Today’s guest blogger is Tamatha Perlman, a writer and museum professional, who is working on a book about murder, madness and unrequited love in 19th century Minneapolis. In this post she describes the working conditions of women in the Mill City, using the work of labor journalist Eva Gay to bring readers to the weaving floor of the North Star Mill. The image above shows the North Star Woolen Mill building, which still exists in downtown Minneapolis.
Sunlight made a spotty appearance through the garden level windows in the basement of the North Star Woolen Mill. Tucked in the back of the large room, behind the men operating the dryers, women washed the blankets finished on the floors above. In 1888, for 90 cents a day, women of all ages operated massive “gigs,” washing vats filled with scalding water. The hot air was thick, hovering around 98 degrees. The stench of wet wool and lye clung heavily to the heat. It was something, the girls said, you got used to after a while. Opening the windows in the mill–located near Sixth Avenue South in Minneapolis–was out of the question. Dirt kicked up from the street would stick to the blankets. Washing and drying them once was enough.
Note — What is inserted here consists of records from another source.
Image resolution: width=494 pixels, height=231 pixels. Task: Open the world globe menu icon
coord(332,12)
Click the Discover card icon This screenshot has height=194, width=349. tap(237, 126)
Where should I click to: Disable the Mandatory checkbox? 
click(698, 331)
Weaving was skilled work. It took endurance to perform and patience to learn. A women hoping to learn had to rely on a friend good enough to sacrifice a few days’ wages to teach her. Weavers were paid by the piece and a good weaver could make up to $1.35 a day. Factory foremen did a final count each day, rating each piece for quality to see if it would be counted for payment.
The weaving floor at the North Star Mill was immaculate, a fact that always impressed factory visitors. They remarked on the way that light streamed through large windows and gleamed off whitewashed walls. What they did not realize is that these young weavers were expected to clean over the lunch hour. Employers were able to exploit the fact that relentless work kept mill girls from becoming too close to one another.
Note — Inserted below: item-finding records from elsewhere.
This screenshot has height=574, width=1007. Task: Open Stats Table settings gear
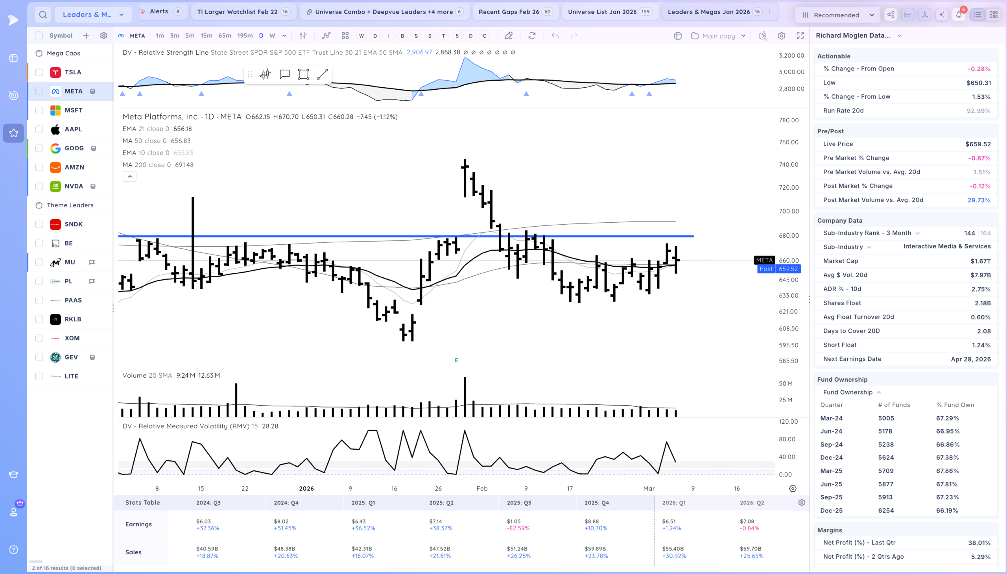[x=801, y=502]
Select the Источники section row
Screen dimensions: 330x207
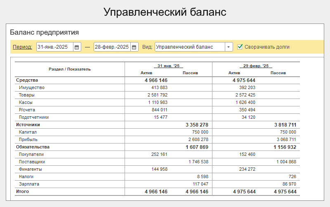click(x=28, y=125)
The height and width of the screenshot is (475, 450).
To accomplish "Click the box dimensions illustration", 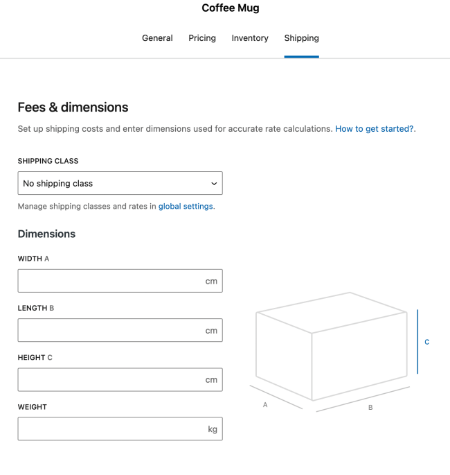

Life in the woolen mills was a short term prospect. Most weavers could not work year-round. Many women could only work three or four years before being forced to find other employment after succumbing to repetitive stress injuries. Others had back pain from standing at the heavy looms for ten hours a day. “Some get married, some go to the hospital, and we don’t know anything about many of them; they just drop out and others take their places,” one of the young women explained.
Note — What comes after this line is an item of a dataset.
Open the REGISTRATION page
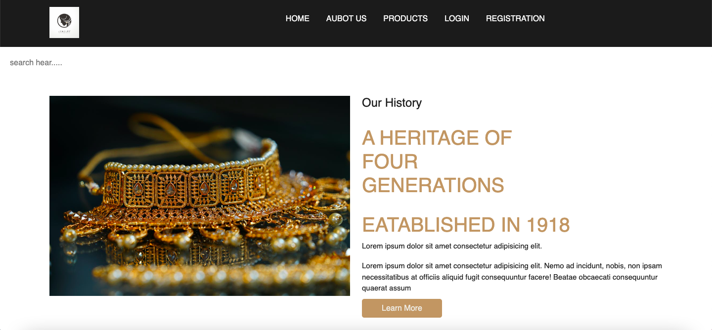This screenshot has width=712, height=330. point(515,18)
Despite these grueling conditions, mill owners had no shortage of willing workers. In the last quarter of the nineteenth century, women were streaming into Minneapolis from farms and overseas. These jobs required little experience with machinery and no proficiency in English. Employers had little regulation. They had only their conscience to dictate how much they worried about workplace safety or comfort.
“Do you think it’s worth while to ruin your health by working in this place for such wages?” a reporter asked a gig operator in an 1888 interview.
“I don’t know as it is,” was the wary reply; “but when a girl’s got her living to earn she can’t choose where she’ll work.”
Quotes are taken from newspaper articles by Eva Gay that were published in the St. Paul Globe in 1888. The image is from the Historic American Landscapes Survey (HALS) at the Library of Congress.